Karol Szymanowski's Violin Concerto No. 2, Op. 61 was written between 1932 and 1933 and was the composer's last major work before his death in 1937.

The concerto was written at the request of Paweł Kochański, to whom Szymanowski had dedicated his first concerto in 1916. Kochański and his wife Zofia visited Szymanowski in the summer of 1932 in Zakopane where Paweł provided help with the violin part, and later also provided a cadenza. Szymanowski wrote the work in less than four weeks. Kochański premiered the work on 6 October 1933 in Warsaw. After his death in 1934, the composer added the dedication "A la memoire du Grand Musicien, mon cher et inoubliable Ami, Paweł Kochański" before publishing the concerto.

The second concerto is very different from the composer's first, following a more traditional harmonic approach, featuring extensive use of modes, and like the majority of music from Szymanowski's late period, drawing influences from Polish highlander music. It was written shortly after the Fourth Symphony (which Szymanowski described in letters as his ”piano concerto”) which it shares many similarities with.

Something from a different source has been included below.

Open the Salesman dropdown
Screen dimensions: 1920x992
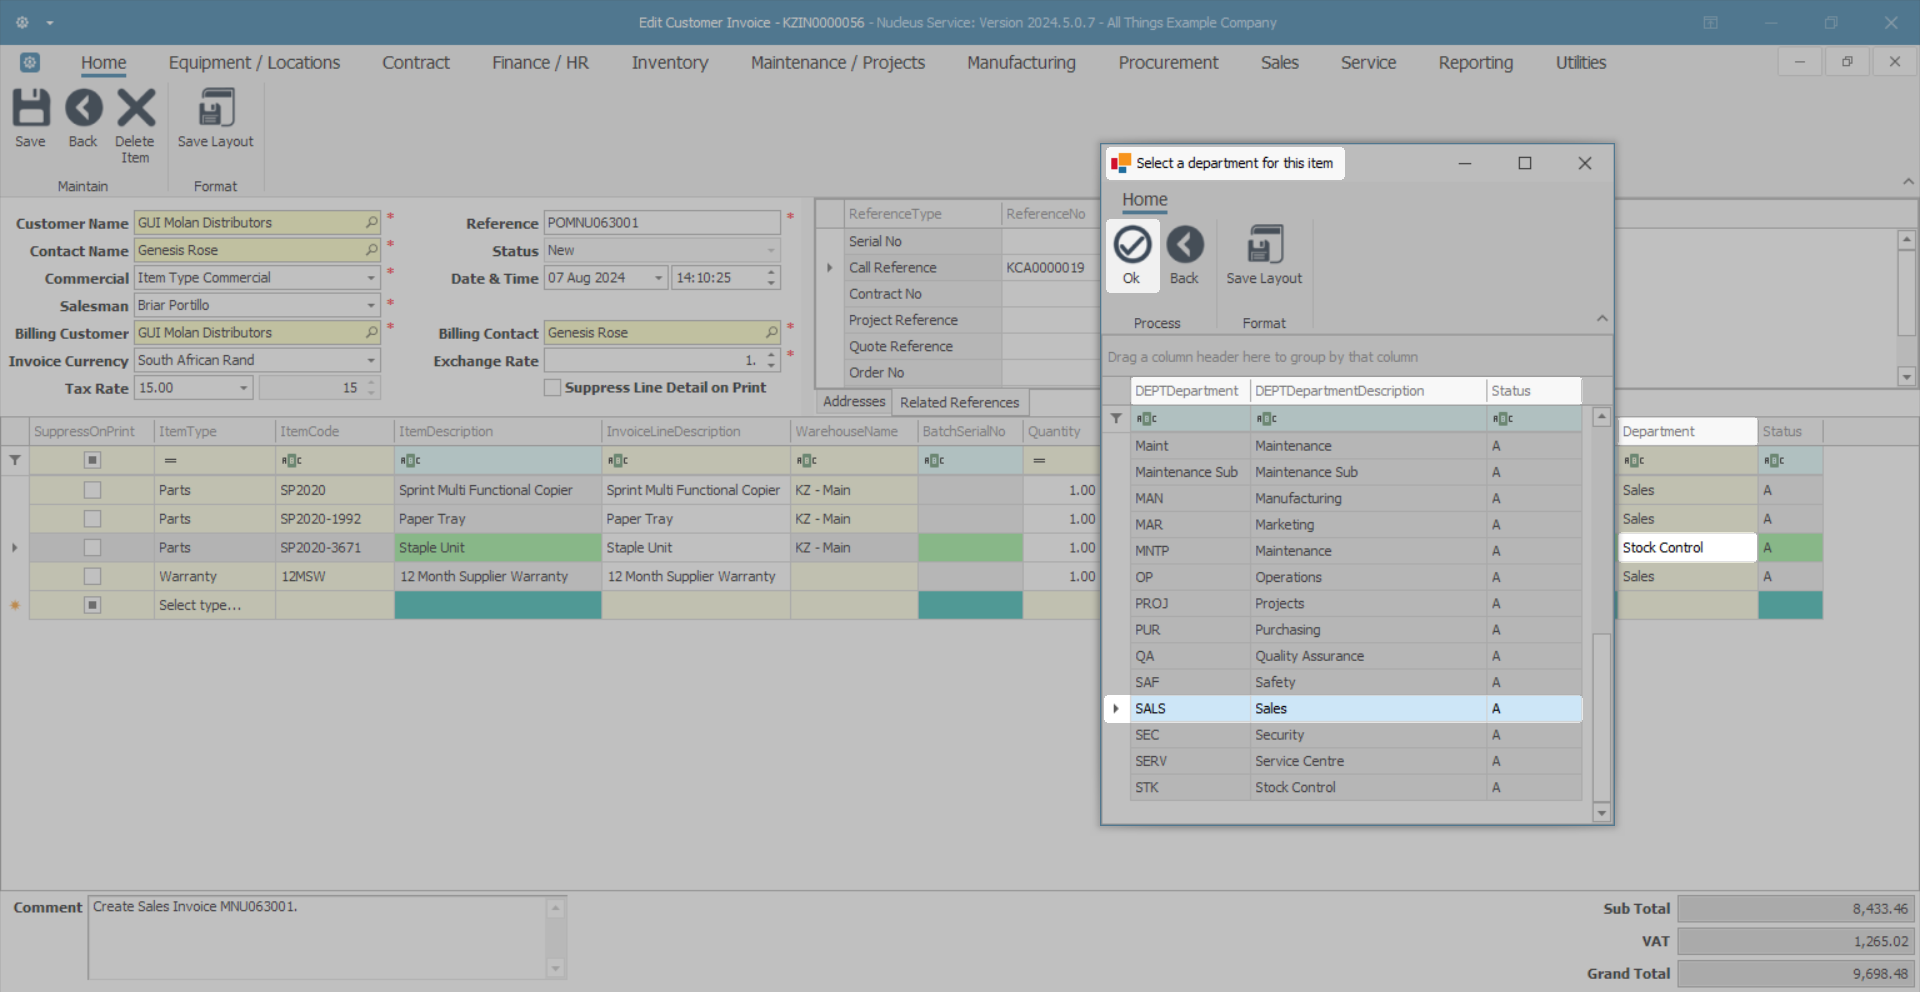click(371, 306)
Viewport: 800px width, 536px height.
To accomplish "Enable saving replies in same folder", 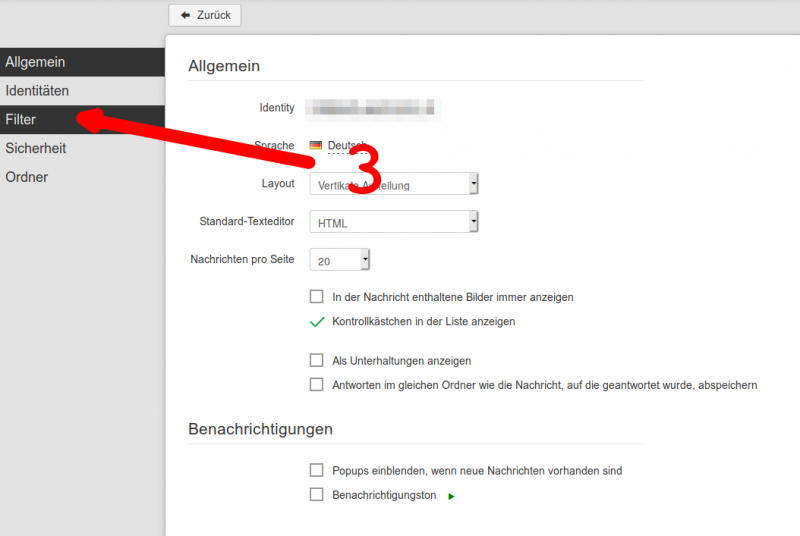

It is scored for solo violin, 2 flutes (2nd doubling piccolo), 2 oboes (2nd doubling English horn), 2 clarinets (2nd doubling E♭ clarinet), 2 bassoons (2nd doubling contrabassoon), 4 horns, 2 trumpets, 3 trombones, tuba, percussion, piano, and strings.

==Structure==

The concerto is in single-movement, almost rhapsodic form, although it could be divided into four major sections:

1. Moderato – Molto tranquillo
2. Andantino sostenuto
3. Allegramente – Molto energico
4. Andantino – Molto tranquillo

It features a lengthy cadenza in the middle which provides the transition between the Andantino and Allegramente sections. At circa 22 minutes, it is relatively short for a violin concerto of the time. Before the premiere, Kochański suggested that Szymanowski should write a prologue to prolong the concerto to 25-30 minutes, although this never happened.